I ended up deciding the m1.medium was the right answer. (Running one of these 24/7 will cost you about $88 a month, not including any EBS or S3 storage or outgoing bandwidth)
EBS Test - I figured it would be a good idea to see how Plex and EBS would play together because if EBS couldn't give plex enough performance S3 never would. So I copied the movies over to EBS and got similar results as I was seeing with the ephemeral storage, the delay to start a movie was a tiny bit longer by maybe 1-3 seconds after which it was fine. S3 - Now came the hard part, how the heck can I make this work with S3? The key thing to understand is S3 is intended to store data in a put/get method where if you want to read or modify a file you download the entire thing and then upload the entire file when your done if you changed anything. That being said the essentially limitless storage and very strong file durability makes it an excellent place to store files (and its slightly cheaper than EBS).

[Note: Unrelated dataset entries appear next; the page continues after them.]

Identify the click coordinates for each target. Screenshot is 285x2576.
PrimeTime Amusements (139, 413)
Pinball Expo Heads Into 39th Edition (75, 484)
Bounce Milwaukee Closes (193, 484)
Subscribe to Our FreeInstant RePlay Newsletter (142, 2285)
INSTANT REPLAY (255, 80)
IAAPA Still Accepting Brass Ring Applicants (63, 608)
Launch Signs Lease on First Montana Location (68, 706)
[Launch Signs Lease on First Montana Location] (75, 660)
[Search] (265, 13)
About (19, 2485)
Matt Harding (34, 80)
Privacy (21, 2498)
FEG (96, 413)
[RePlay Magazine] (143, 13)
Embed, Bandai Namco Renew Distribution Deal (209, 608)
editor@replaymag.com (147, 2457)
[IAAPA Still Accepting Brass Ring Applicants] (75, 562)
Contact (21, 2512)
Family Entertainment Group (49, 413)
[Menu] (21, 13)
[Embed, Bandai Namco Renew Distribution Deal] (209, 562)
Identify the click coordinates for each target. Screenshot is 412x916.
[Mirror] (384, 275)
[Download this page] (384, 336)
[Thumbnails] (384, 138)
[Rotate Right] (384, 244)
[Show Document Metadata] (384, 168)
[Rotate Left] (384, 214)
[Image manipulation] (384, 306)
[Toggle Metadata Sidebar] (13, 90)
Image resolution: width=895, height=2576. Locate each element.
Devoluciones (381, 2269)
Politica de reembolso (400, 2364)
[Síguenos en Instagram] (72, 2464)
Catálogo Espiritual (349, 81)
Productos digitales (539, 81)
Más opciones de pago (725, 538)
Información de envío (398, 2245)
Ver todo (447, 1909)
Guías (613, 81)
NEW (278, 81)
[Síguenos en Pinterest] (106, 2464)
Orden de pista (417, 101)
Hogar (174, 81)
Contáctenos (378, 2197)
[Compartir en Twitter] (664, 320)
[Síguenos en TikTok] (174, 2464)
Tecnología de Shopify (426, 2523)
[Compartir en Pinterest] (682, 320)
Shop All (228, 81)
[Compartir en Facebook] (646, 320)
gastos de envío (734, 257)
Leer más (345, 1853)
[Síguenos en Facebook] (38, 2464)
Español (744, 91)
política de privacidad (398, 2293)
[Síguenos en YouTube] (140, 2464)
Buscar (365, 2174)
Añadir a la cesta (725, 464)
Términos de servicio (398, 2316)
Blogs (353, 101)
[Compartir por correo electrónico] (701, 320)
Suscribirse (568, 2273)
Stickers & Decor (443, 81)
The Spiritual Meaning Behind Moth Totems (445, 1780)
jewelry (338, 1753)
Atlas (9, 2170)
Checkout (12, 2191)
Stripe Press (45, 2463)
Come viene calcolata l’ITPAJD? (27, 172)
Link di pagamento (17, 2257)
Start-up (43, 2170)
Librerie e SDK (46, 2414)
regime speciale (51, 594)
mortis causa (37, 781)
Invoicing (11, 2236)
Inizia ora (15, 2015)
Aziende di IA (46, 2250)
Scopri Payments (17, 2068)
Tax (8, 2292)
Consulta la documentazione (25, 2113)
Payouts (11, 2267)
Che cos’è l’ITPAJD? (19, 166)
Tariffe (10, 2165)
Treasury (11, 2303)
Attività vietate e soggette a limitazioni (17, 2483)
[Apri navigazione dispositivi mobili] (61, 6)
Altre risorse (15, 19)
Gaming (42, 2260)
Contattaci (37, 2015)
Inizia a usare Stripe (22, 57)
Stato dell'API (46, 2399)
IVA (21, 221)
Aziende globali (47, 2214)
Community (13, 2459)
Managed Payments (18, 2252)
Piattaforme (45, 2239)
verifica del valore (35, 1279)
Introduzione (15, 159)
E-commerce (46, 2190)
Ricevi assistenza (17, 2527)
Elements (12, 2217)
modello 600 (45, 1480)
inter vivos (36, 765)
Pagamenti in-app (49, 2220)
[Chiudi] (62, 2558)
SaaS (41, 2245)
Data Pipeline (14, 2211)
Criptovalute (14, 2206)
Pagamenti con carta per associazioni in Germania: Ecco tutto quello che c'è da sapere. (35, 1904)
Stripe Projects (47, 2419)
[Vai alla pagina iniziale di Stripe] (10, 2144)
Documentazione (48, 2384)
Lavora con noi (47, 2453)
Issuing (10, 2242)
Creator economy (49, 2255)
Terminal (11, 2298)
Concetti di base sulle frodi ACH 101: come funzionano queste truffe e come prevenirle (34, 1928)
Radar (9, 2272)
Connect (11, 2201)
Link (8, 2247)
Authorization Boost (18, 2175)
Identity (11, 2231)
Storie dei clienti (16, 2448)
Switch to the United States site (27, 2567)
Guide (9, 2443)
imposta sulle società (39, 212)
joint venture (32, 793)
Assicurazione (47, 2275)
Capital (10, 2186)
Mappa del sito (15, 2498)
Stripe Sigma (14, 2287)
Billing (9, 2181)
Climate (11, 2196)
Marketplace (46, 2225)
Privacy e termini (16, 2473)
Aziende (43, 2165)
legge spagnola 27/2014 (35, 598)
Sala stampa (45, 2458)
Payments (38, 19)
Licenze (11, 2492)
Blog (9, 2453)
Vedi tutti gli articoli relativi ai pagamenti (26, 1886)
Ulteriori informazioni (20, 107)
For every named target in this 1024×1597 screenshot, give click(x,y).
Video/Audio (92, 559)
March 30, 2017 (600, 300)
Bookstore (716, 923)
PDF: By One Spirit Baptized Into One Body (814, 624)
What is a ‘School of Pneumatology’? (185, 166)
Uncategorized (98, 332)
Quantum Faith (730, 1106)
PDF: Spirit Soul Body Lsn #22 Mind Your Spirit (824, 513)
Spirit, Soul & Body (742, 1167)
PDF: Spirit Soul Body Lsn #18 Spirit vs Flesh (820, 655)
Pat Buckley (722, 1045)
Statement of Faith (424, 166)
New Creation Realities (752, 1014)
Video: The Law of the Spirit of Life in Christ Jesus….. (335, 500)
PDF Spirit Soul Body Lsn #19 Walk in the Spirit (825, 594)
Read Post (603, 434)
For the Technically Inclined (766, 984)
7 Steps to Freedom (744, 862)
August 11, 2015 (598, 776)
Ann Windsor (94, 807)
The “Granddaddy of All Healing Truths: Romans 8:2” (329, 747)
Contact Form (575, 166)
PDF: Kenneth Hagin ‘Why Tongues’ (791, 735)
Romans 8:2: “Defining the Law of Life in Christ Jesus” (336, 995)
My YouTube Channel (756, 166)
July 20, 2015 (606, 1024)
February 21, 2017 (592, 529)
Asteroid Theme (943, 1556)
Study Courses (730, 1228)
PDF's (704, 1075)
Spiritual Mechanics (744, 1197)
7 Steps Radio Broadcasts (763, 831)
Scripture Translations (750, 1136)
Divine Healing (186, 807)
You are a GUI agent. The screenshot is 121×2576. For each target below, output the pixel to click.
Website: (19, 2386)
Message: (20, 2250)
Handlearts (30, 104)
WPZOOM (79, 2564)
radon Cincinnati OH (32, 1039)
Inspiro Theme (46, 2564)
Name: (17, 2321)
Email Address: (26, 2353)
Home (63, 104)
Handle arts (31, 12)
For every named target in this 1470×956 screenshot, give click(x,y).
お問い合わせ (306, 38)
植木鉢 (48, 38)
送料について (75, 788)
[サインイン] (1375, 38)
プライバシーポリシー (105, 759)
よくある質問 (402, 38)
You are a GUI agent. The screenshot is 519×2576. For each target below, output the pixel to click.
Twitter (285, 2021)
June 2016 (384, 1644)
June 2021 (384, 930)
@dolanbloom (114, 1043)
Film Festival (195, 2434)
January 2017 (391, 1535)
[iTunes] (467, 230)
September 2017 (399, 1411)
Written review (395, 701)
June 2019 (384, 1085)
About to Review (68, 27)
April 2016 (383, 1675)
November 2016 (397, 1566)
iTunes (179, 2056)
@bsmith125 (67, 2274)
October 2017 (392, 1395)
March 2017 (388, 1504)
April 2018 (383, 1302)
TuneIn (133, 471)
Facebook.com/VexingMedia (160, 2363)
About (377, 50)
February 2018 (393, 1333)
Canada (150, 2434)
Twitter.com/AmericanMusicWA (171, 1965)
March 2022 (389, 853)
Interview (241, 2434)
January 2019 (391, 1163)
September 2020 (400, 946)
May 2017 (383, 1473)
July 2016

The first tool I tired was s3fs (http://code.google.com/p/s3fs/) which allows you to mount an s3 bucket so linux see's it like any other mounted folder. Got it all working quite quickly, at first it seemed to work well but that was only because I had just copied the files in and while it had uploaded them to s3 it was using the local cache version of the files. After a umount, clear the cache and mount Plex couldn't play anything, though I noticed that the network traffic into the ec2 instance was spiking and after waiting a few minutes and trying the same movie again it worked. What I think was happening was Plex was trying to read the file, and s3fs had to download the entire file before it would feed any of it to Plex, so Plex would error out thinking that there was something wrong but once s3fs had the entire file in cache it would work fine because it would read the local copy. I tired all the different settings offered by s3fs to make Plex happy, it didn't work. So off to look for another option.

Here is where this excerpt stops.